« Le peuple béninois est mûr". C'est une citation. Nous ne reprenons qu'à notre compte ce qui se laisse entendre, de plus en plus, depuis les dernières élections législatives. "Le peuple béninois est mûr", pour dire qu'une nouvelle conscience citoyenne point. "Le peuple béninois est mûr", pour dire qu'une majorité marquante de Béninois n'est plus à vendre ou à acheter dans de médiocres transactions électoralistes. C'est un signe de bonne santé démocratique. Il pourrait augurer des lendemains qui chantent.
Ne chantons pas trop vite. Appliquons-nous plutôt à savoir et à comprendre ce qui nous arrive. Déterminons le contenu et le sens d'une mutation. En d'autres mots, efforçons-nous d'identifier les principaux ingrédients qui entrent dans la recomposition de ce Bénin qui change, comme nous le disons.
Non, et nous sommes désolés de décevoir plus d'un, les Béninois ne sont devenus ni plus vertueux ni plus disciplinés ni plus patriotes. Nous continuons de trainer nos tares de toujours, de flirter avec nos démons familiers, de chérir nos vielles habitudes. Nous n'avons pas encore amorcé un changement intérieur qui nous porterait à tracer le sens de nos destins et à déterminer les valeurs fondamentales qui doivent gouverner nos vies. C'est vrai pourtant que les Béninois changent. Mais ils ne changent que sous l'influence de cinq déterminants extérieurs. Appelons-les les "5 M".
M comme mensonge. Il s'agit des mensonges des politiciens. Ceux-ci, à saison régulière, bombardent les populations de promesses, en leur faisant miroiter les délices et les plaisirs d'un Eldorado imaginaire. Mais quand l'espoir s'épuise au fil des promesses non tenues, il ne reste plus que la révolte des gens qui se sentent constamment floués et roulés dans la farine. Ces gens relèvent alors la tête et jurent qu'on ne les y reprendra plus.
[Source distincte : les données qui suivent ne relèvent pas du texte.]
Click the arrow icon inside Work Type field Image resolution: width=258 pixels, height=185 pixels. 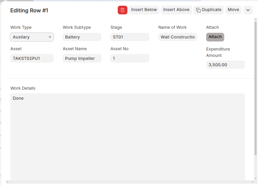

M comme misère. Très précisément la misère des populations. Celles-ci ne mangent pas à leur faim ; sont désarmées devant la maladie ; sont privées du rêve de changer les couleurs d'une vie lugubre ; ne peuvent prendre un quelconque envol à partir d'un présent inconsistant ou inexistant. Mais la misère, autant elle casse tous les ressorts d'un individu, autant elle peut lui insuffler l'impératif d'un éveil, la brutalité d'un réveil. Le poète l'a dit : "Nul ne se connaît tant qu'il n'a pas souffert". Ce qui peut inspirer cette magnifique résolution :"Ena lè wami gbé a".
M comme marre. Dans le sens de "Y en a marre", devenu le cri de ralliement d'une jeunesse déboussolée qui n'en peut plus. Pour elle, la mesure est comble. Il faut arrêter la machine infernale avant qu'il ne soit trop tard. Et de s'interroger gravement. Que se passe-t-il sous le crâne de ces chefs africains qui s'accrochent au pouvoir comme des chauves-souris scotchées aux branches d'un arbre ? Pourquoi transforme-t-on la chose publique en un bien privé ou en un patrimoine familial ? Comment dormir du sommeil du juste dans un pays transformé en une usine à fabriquer les diplômés sans emploi ? Quand une jeunesse se retrouve à ce carrefour de questions, soit elle prend le maquis, parce que désespérée, soit elle s'organise pour se battre pour le changement, parce qu'elle croit et espère, malgré tout.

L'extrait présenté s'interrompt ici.